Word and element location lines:
----

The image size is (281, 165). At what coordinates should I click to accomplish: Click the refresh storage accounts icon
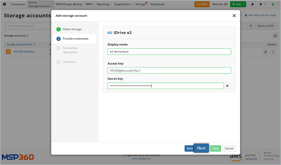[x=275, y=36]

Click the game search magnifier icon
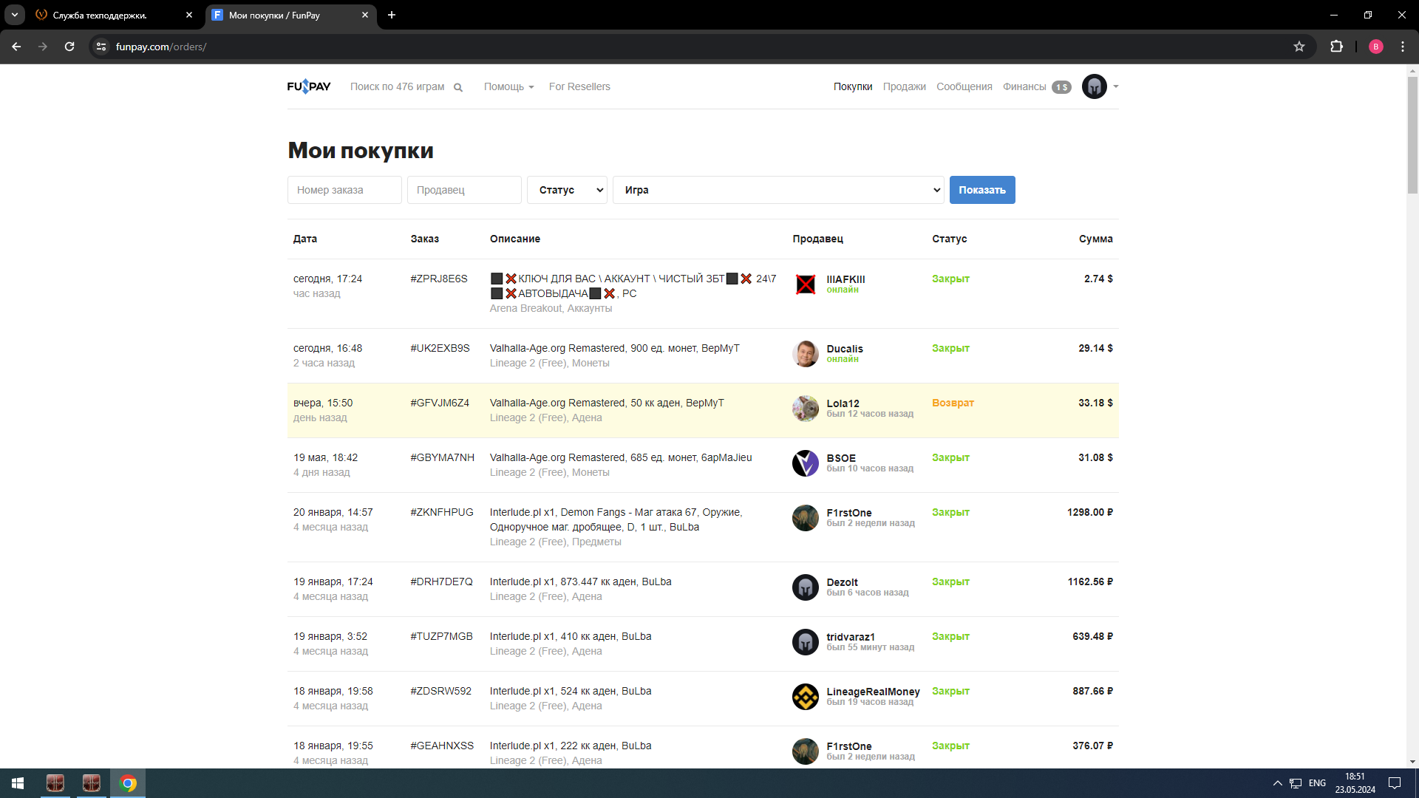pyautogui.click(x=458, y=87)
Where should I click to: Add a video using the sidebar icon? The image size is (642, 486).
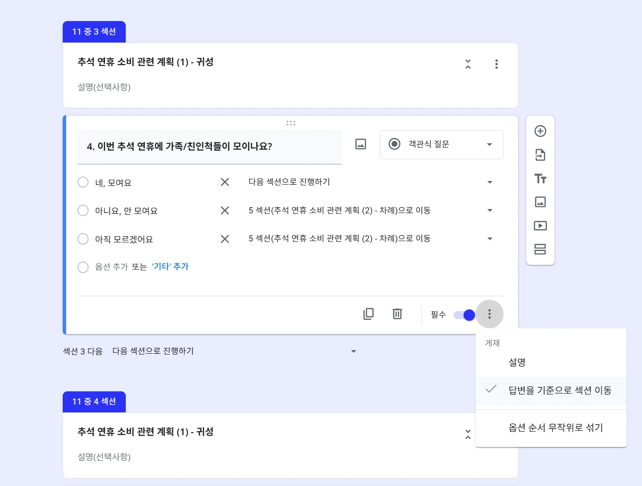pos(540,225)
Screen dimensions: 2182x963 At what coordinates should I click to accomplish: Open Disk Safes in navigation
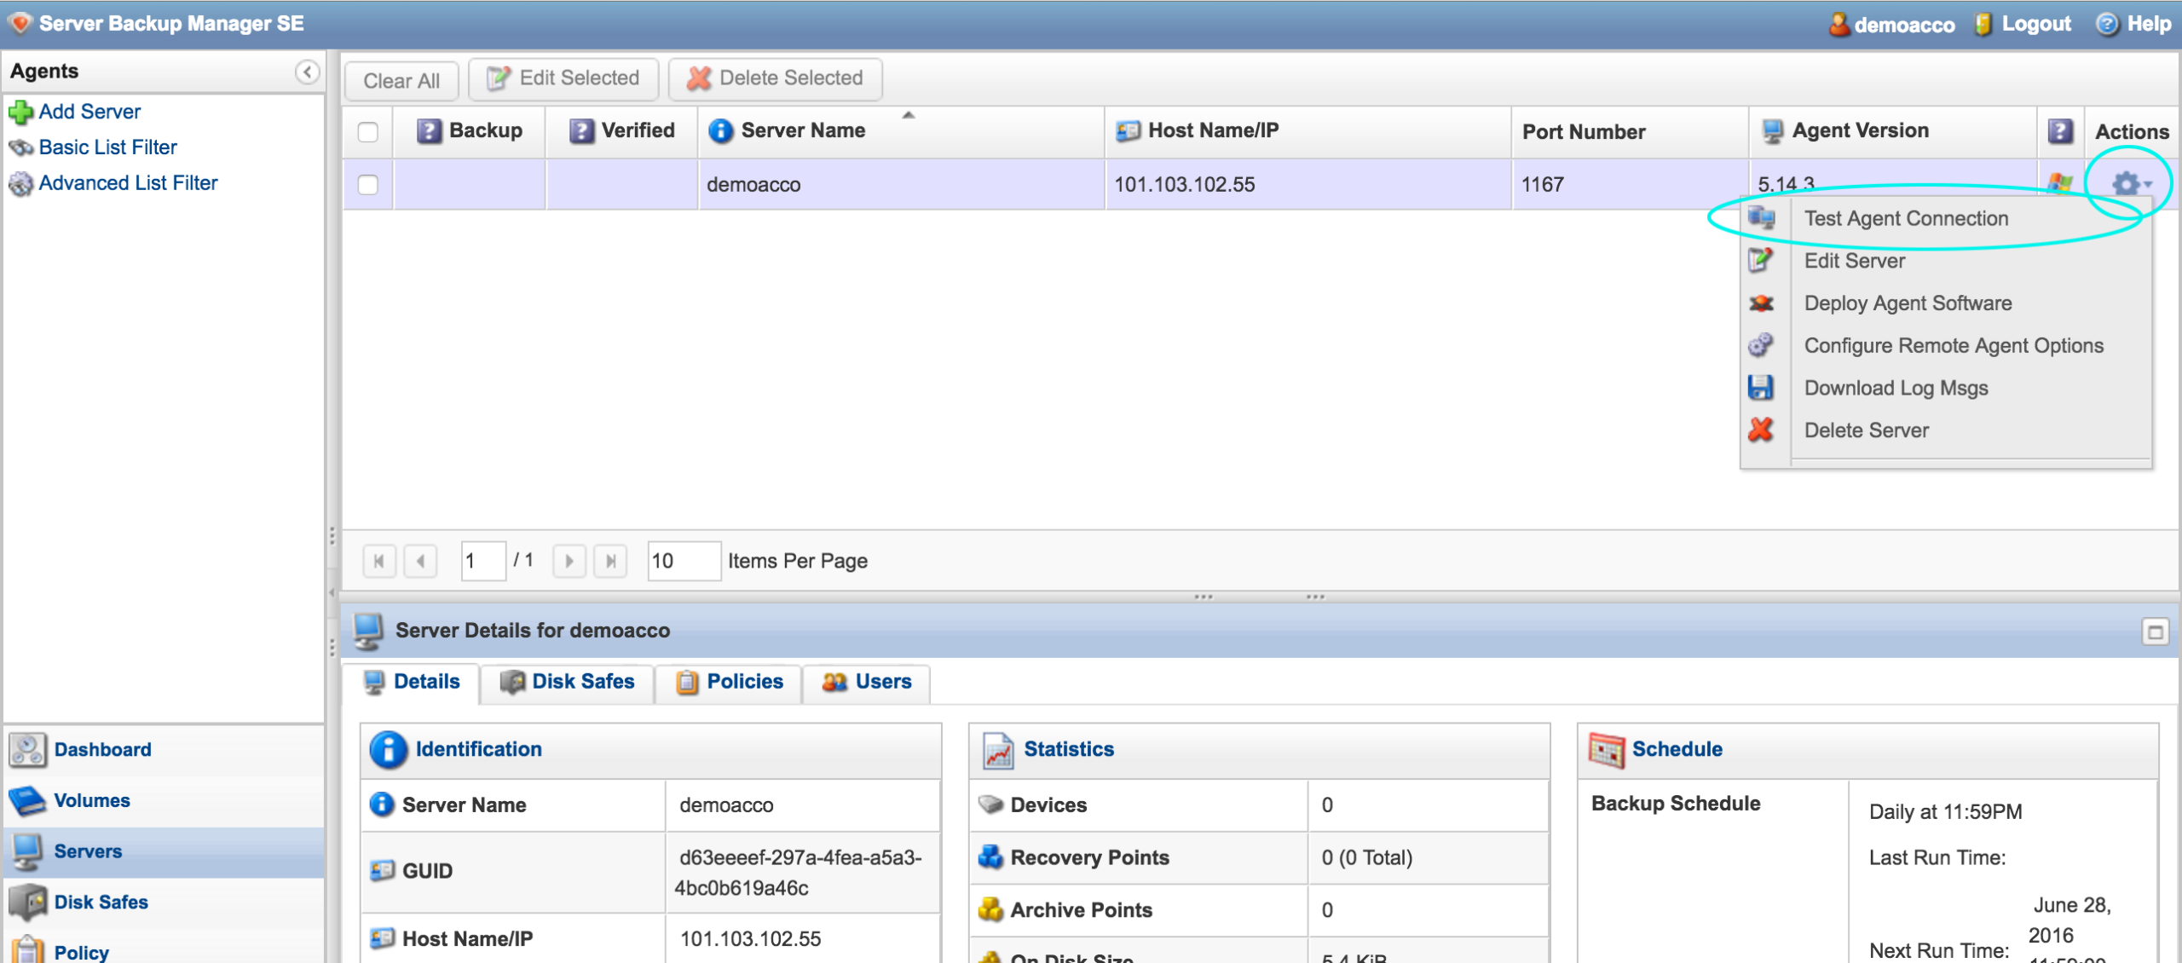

----

_WRITTEN INSTRUCTION_
Rewrite every one of the lines above, requests included, but shift each coordinate in the answers by -35. Leave the pictures out of your answer.

_REPLY_
The image size is (281, 165). At what coordinates should I click to accomplish: Click the refresh storage accounts icon
[x=240, y=1]

Click the game search magnifier icon
pyautogui.click(x=423, y=52)
Where should I click to: Add a video using the sidebar icon? The image size is (642, 486).
pos(505,190)
Screen dimensions: 2182x963 At what coordinates should I click to accomplish: Open Disk Safes in navigation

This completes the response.